┌──

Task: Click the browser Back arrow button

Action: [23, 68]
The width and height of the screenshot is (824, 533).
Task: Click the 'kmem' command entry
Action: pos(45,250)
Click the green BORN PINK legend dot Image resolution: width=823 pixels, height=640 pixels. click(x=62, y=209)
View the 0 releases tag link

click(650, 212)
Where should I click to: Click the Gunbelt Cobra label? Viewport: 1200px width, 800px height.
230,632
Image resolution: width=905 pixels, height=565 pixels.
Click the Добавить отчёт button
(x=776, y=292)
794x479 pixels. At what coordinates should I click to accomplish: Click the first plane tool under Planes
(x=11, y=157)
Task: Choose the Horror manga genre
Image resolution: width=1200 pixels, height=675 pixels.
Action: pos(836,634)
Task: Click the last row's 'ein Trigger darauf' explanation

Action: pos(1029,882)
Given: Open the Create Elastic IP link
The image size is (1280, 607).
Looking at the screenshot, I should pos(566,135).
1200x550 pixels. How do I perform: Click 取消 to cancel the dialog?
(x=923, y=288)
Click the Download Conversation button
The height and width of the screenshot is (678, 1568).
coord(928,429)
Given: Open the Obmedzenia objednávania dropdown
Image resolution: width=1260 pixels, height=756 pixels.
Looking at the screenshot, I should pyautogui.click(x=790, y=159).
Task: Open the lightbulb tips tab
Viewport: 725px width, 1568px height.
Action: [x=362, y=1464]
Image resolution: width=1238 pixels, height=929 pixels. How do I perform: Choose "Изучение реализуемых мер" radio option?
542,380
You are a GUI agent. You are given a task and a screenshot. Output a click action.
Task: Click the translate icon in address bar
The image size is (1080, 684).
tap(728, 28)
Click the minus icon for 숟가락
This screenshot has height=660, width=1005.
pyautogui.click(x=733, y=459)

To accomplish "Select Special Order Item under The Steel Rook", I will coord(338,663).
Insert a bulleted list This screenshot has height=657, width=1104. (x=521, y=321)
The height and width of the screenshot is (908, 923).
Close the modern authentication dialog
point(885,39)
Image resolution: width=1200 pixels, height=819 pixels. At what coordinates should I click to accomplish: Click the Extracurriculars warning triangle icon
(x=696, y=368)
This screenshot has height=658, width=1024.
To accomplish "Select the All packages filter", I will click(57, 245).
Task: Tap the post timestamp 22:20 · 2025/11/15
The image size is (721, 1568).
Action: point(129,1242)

└──

> **EXERCISE AIM**: Type out the whole listing above again, exactly as it stands.

> **REPLY TO THE EXERCISE**:
Task: Click the browser Back arrow button

Action: [23, 68]
The width and height of the screenshot is (824, 533).
Task: Click the 'kmem' command entry
Action: pos(45,250)
Click the green BORN PINK legend dot Image resolution: width=823 pixels, height=640 pixels. click(x=62, y=209)
View the 0 releases tag link

click(650, 212)
Where should I click to: Click the Gunbelt Cobra label? Viewport: 1200px width, 800px height.
230,632
Image resolution: width=905 pixels, height=565 pixels.
Click the Добавить отчёт button
(x=776, y=292)
794x479 pixels. At what coordinates should I click to accomplish: Click the first plane tool under Planes
(x=11, y=157)
Task: Choose the Horror manga genre
Image resolution: width=1200 pixels, height=675 pixels.
Action: pos(836,634)
Task: Click the last row's 'ein Trigger darauf' explanation

Action: pos(1029,882)
Given: Open the Create Elastic IP link
The image size is (1280, 607).
Looking at the screenshot, I should pos(566,135).
1200x550 pixels. How do I perform: Click 取消 to cancel the dialog?
(x=923, y=288)
Click the Download Conversation button
The height and width of the screenshot is (678, 1568).
coord(928,429)
Given: Open the Obmedzenia objednávania dropdown
Image resolution: width=1260 pixels, height=756 pixels.
Looking at the screenshot, I should pyautogui.click(x=790, y=159).
Task: Open the lightbulb tips tab
Viewport: 725px width, 1568px height.
Action: [x=362, y=1464]
Image resolution: width=1238 pixels, height=929 pixels. How do I perform: Choose "Изучение реализуемых мер" radio option?
542,380
You are a GUI agent. You are given a task and a screenshot. Output a click action.
Task: Click the translate icon in address bar
The image size is (1080, 684).
tap(728, 28)
Click the minus icon for 숟가락
This screenshot has height=660, width=1005.
pyautogui.click(x=733, y=459)

To accomplish "Select Special Order Item under The Steel Rook", I will coord(338,663).
Insert a bulleted list This screenshot has height=657, width=1104. (x=521, y=321)
The height and width of the screenshot is (908, 923).
Close the modern authentication dialog
point(885,39)
Image resolution: width=1200 pixels, height=819 pixels. At what coordinates should I click to accomplish: Click the Extracurriculars warning triangle icon
(x=696, y=368)
This screenshot has height=658, width=1024.
To accomplish "Select the All packages filter", I will click(57, 245).
Task: Tap the post timestamp 22:20 · 2025/11/15
The image size is (721, 1568).
Action: point(129,1242)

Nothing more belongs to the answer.